Met Commissioner Sir Mark Rowley said in December that the force was facing a £450m funding shortfall, reports Noah Vickers, Local Democracy Reporter
Potential cuts to the number of officers in the Metropolitan Police could be significantly less severe than feared, according to an analysis by the London Assembly.
Met Commissioner Sir Mark Rowley said in December that the force was facing a £450m funding shortfall, which could possibly require cutting 2,300 officers in the coming financial year.
But an analysis by the assembly’s budget and performance committee suggests that any such cuts could be drastically mitigated.
In a letter to Sir Sadiq Khan, the committee’s Conservative chair, Neil Garratt, pointed out that the latest version of the mayor’s budget includes an extra £78m for “police officer pay”.
Neither the mayor’s office, nor the Met, is saying at this stage how exactly that additional funding will be used, or what it could mean for total officer numbers.
In his letter, Garratt said that the extra cash nonetheless “suggests that the planned reduction in officer numbers may be somewhat mitigated”.
He added: “For example, we were told that the budget assumption of the average cost of a police officer [in a single year] was £77,000. The additional £78m proposed funding for police officer pay could therefore fund around a thousand police officers, and reduce the previous planned reduction of 2,300 to 1,300, depending on the timescales involved.
“However, these are our own estimates which are not reliable given the limited information available. MOPAC [the Mayor’s Office for Policing and Crime] has not provided an official account of its planned officer reductions. We urge it to do so as quickly as possible.”
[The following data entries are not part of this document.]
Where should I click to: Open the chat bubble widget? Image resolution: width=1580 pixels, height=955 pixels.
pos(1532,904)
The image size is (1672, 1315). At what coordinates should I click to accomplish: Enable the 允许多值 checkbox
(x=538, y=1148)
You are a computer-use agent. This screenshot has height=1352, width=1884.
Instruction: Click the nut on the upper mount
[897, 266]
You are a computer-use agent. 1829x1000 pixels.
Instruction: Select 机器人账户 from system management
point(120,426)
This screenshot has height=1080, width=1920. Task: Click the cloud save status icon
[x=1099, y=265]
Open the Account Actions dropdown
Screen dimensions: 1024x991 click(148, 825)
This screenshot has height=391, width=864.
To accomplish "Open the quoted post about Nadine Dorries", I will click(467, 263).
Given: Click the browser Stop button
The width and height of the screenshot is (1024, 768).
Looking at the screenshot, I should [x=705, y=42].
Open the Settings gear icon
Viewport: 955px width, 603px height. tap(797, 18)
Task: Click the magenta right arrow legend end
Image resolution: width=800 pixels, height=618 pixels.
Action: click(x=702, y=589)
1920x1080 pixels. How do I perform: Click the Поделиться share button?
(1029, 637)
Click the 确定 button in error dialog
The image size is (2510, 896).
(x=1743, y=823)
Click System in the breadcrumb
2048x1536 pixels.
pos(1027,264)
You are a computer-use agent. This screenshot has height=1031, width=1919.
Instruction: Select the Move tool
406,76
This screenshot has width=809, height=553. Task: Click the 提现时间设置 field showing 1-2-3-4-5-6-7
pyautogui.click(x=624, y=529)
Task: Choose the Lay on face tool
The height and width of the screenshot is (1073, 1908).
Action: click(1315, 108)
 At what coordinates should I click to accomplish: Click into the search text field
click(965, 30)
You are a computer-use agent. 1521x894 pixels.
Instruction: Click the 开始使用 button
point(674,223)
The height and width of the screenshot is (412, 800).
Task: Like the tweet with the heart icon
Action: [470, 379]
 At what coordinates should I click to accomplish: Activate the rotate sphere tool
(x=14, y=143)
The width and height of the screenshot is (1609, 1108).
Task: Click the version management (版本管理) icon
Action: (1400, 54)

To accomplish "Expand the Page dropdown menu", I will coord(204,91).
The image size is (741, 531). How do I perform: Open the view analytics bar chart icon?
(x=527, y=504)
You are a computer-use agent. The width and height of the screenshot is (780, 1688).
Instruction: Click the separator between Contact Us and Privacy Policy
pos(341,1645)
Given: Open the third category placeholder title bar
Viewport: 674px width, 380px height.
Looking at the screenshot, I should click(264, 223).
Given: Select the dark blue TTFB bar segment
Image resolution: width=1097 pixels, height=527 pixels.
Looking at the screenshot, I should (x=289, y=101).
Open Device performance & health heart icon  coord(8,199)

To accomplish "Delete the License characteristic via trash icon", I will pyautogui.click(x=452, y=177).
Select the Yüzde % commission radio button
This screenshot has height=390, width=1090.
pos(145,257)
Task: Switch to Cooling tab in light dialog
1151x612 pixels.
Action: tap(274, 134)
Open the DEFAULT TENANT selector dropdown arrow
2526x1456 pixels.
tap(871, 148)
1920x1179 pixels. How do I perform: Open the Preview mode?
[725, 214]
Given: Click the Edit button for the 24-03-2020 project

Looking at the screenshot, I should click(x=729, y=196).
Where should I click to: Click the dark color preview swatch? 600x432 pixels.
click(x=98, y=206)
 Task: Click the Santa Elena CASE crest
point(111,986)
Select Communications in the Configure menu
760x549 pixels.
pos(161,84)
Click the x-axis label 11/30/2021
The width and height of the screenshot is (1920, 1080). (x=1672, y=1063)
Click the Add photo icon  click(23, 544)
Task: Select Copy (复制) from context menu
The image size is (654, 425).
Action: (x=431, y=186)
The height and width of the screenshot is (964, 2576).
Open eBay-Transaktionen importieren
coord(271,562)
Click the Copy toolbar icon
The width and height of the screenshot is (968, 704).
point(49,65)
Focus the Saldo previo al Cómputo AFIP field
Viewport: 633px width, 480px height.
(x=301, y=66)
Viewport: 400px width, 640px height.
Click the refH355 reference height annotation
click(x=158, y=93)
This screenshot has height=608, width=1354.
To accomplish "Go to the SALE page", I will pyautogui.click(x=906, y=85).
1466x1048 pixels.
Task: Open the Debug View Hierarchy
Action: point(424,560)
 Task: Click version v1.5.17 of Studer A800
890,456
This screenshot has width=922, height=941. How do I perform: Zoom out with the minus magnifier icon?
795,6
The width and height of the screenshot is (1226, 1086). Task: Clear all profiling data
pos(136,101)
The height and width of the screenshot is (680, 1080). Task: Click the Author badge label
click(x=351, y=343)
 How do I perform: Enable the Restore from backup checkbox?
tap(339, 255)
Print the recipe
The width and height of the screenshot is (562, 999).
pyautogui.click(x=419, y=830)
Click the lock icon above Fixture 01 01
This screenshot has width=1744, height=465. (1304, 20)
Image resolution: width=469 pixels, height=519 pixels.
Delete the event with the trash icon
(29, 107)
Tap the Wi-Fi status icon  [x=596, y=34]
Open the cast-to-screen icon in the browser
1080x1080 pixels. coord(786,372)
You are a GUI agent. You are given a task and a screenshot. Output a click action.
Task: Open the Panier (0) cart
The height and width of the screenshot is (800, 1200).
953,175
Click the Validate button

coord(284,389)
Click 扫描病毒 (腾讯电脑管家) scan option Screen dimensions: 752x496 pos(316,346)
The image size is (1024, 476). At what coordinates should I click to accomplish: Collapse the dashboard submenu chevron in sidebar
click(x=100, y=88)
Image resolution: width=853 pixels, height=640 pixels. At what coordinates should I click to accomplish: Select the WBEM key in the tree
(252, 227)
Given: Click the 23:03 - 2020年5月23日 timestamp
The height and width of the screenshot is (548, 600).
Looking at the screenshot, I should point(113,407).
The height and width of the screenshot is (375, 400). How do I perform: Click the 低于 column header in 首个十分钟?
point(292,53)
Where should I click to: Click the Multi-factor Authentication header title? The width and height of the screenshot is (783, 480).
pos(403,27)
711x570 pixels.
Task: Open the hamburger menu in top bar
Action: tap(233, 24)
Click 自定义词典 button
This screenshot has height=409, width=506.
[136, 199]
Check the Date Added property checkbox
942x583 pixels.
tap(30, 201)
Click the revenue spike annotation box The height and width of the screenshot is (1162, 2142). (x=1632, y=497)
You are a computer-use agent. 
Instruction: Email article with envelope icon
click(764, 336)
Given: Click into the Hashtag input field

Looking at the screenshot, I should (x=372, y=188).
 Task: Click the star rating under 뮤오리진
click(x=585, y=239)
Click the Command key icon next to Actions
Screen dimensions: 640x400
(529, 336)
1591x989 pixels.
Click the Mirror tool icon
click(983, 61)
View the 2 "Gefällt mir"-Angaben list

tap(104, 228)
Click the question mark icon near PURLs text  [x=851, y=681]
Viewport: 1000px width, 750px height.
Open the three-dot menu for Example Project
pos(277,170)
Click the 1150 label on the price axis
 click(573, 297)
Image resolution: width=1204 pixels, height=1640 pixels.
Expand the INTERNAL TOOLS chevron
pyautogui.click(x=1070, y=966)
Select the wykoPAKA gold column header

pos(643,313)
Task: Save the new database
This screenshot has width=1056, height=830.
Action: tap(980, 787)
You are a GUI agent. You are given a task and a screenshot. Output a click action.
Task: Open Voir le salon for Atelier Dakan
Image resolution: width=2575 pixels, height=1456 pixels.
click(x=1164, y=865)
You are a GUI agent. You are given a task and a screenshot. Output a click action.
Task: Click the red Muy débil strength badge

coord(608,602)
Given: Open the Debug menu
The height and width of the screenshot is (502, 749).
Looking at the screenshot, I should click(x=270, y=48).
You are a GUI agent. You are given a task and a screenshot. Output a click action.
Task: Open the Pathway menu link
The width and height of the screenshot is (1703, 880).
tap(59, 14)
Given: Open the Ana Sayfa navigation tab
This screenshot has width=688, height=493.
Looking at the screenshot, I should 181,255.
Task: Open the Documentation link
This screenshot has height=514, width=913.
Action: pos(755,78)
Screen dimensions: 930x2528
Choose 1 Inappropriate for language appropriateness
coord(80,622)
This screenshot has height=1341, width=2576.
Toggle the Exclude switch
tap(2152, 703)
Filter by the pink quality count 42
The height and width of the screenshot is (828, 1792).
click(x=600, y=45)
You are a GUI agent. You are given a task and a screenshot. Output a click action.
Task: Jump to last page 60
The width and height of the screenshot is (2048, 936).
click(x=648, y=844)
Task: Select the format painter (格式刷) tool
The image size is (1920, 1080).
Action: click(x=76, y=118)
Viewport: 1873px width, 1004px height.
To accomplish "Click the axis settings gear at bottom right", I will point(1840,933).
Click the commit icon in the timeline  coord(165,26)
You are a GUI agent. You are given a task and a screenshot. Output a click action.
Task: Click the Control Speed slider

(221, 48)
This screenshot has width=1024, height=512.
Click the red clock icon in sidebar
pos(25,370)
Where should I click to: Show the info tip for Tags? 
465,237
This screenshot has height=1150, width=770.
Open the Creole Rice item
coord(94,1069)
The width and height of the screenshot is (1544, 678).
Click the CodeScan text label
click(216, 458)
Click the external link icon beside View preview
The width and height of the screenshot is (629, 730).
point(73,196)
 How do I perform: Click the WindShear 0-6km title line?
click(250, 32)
Dan Worsley, the Met’s chief finance officer, told the committee earlier this month that Scotland Yard was still “working through what the [government’s] additional police grant monies means for us, and what the conditions are attached, in terms of what that means for our net recruitment plans, and so I don’t have an end-point [of officer numbers] for the 2025/26 financial year, until we’ve worked through how that money will be applied”.
A spokesman for Khan said in response to the committee’s analysis that “no final decisions to reduce any services or officer numbers at the Met have been made” and stressed that “the mayor is working closely with the new government and the commissioner, with ongoing constructive talks with ministers about the funding the Met needs to ensure we can continue building a safer London for everyone”.
He also said that, “in setting out the worst-case scenario, the Met is not proposing any savings in areas that have direct contact with the public, like emergency response or neighbourhood teams”.
He added: “Neighbourhood and frontline policing remain a key priority and the Met will continue to invest in reforming how they fight crime locally.”